Work task: Could you restate word for word the lines running from the one with "Instruction: Click the Select Document label" to the end of the data, both ends included, but without pictures?

Records contained in a dataset:
· · ·

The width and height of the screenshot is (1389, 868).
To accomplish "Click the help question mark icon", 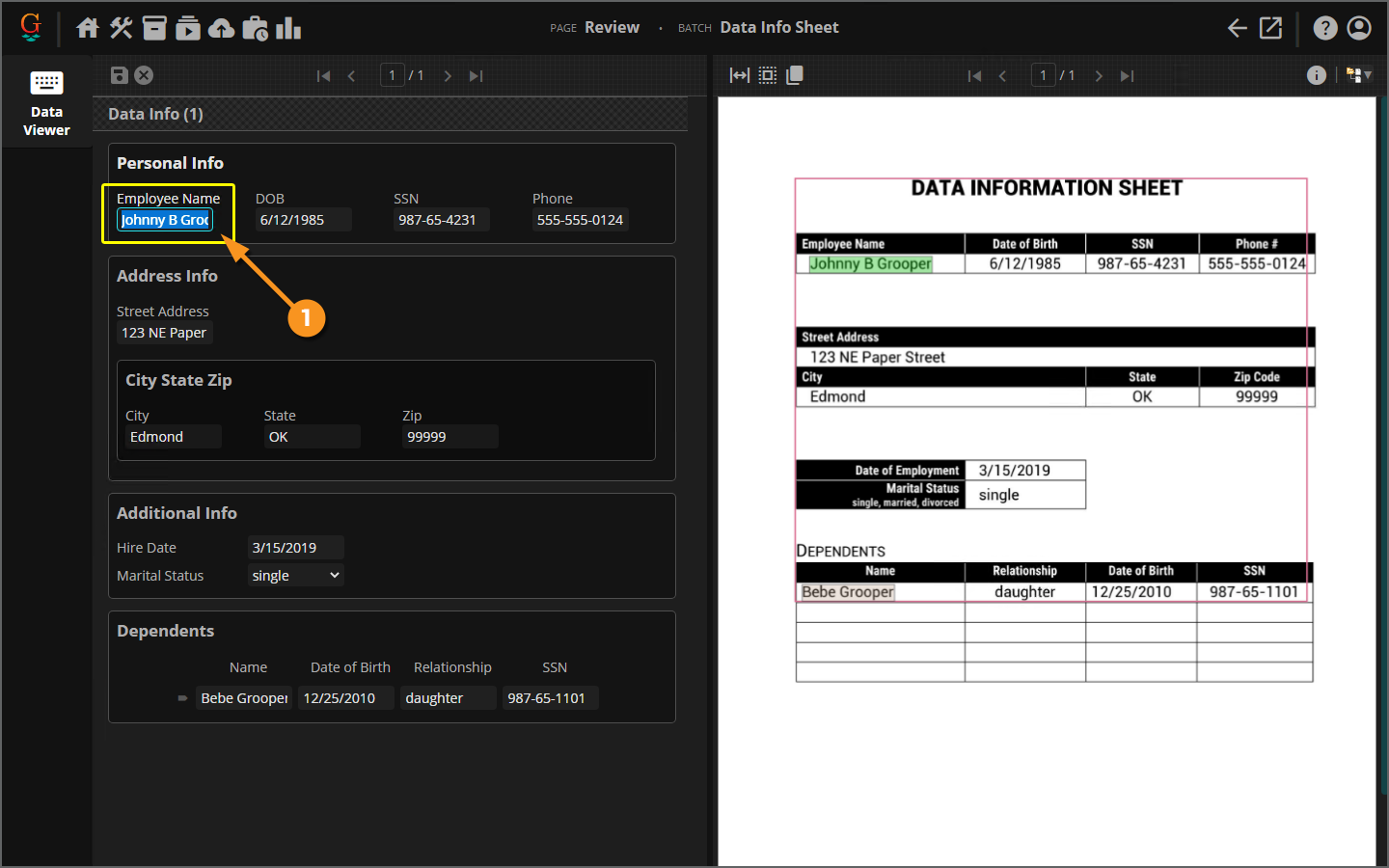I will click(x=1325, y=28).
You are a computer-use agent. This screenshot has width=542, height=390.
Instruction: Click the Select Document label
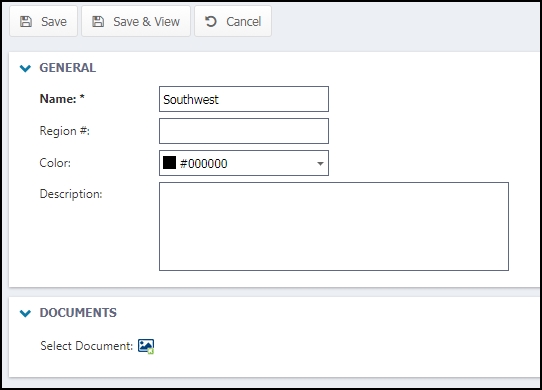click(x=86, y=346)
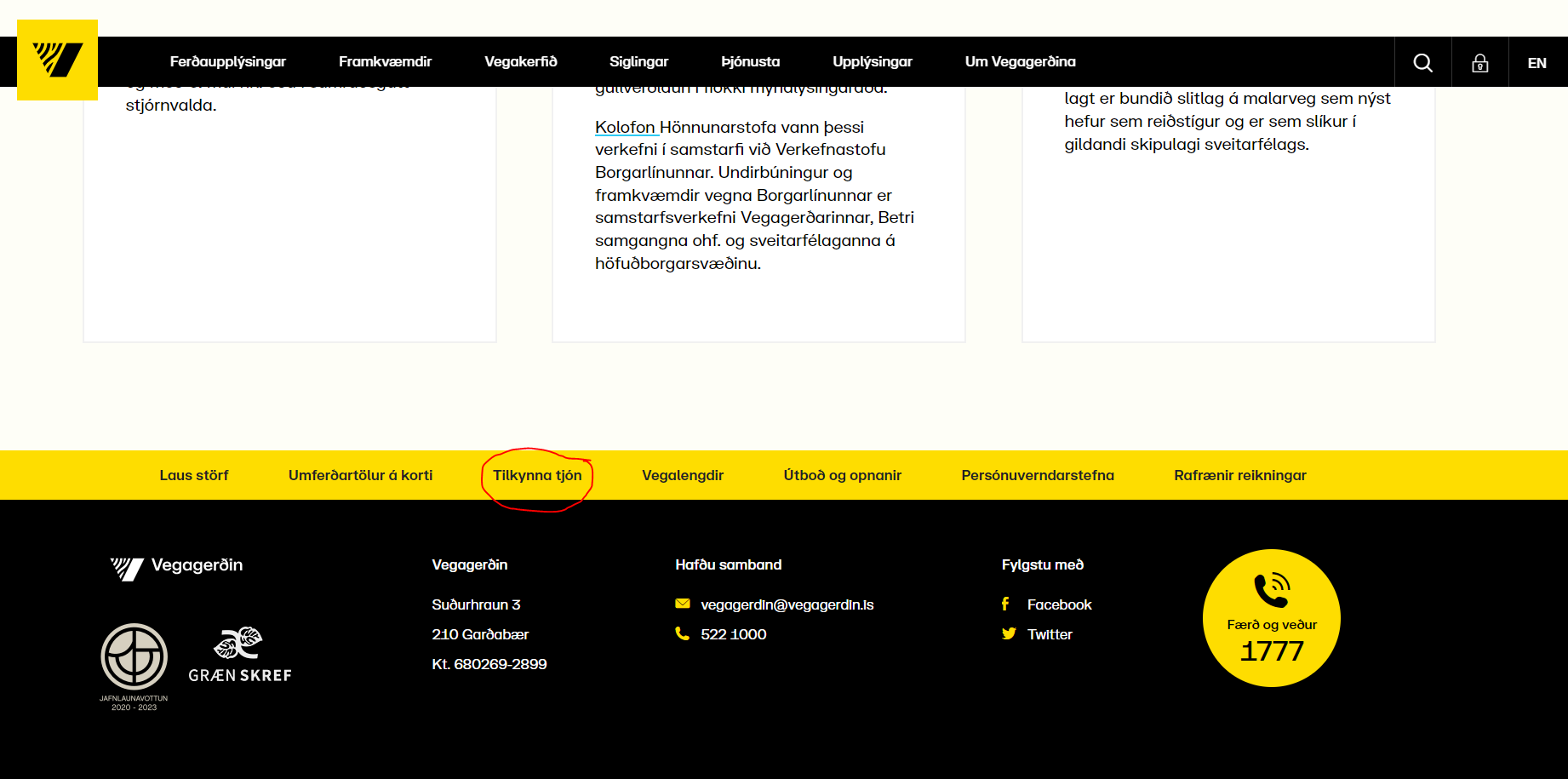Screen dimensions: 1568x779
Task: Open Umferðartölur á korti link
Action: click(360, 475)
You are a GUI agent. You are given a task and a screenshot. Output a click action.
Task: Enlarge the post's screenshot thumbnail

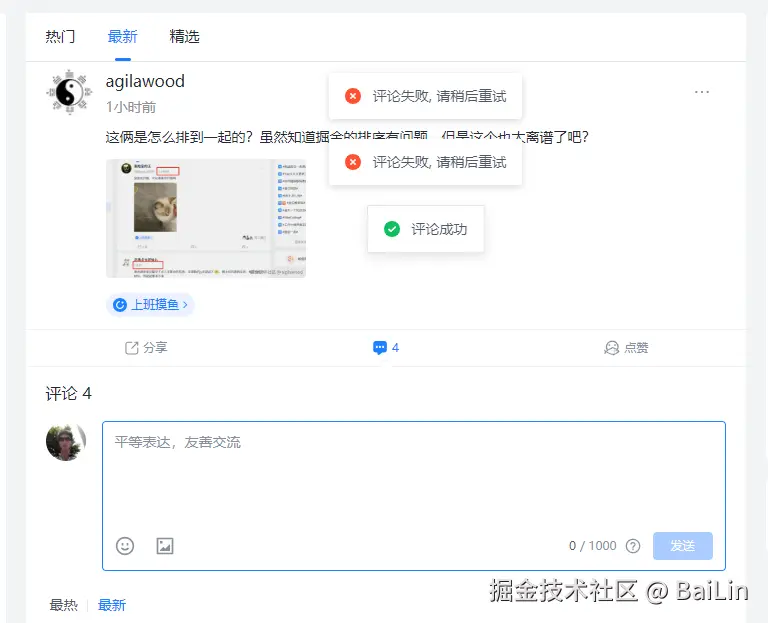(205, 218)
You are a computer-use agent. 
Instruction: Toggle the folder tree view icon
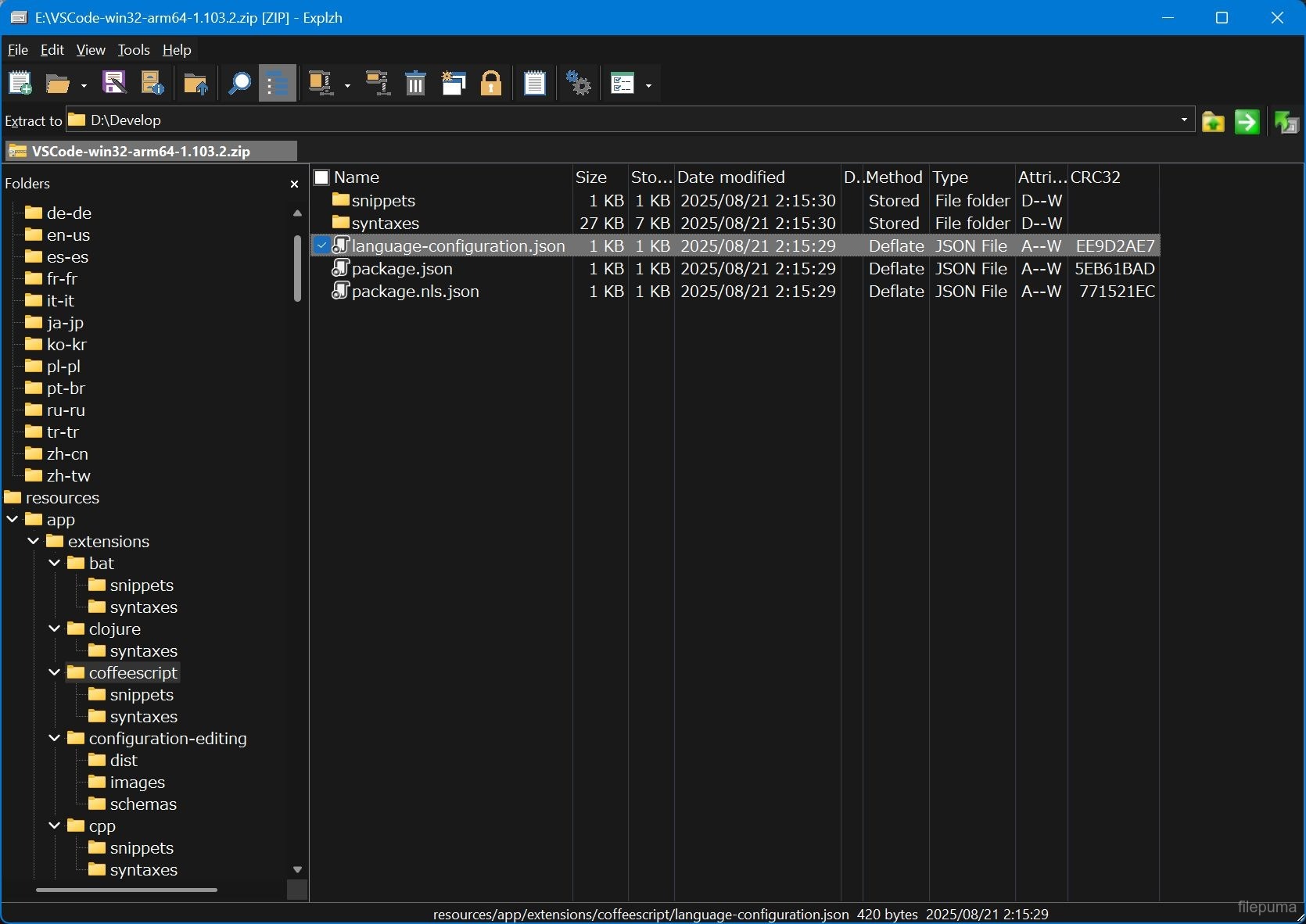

· · ·

Task output:
Instruction: Click the Select Document label
click(x=86, y=346)
Screen dimensions: 1568x779
Task: Open Umferðartölur á korti link
Action: click(360, 475)
You are a GUI agent. You are given a task and a screenshot. Output a click action.
Task: Enlarge the post's screenshot thumbnail

(205, 218)
You are a computer-use agent. 
Instruction: Toggle the folder tree view icon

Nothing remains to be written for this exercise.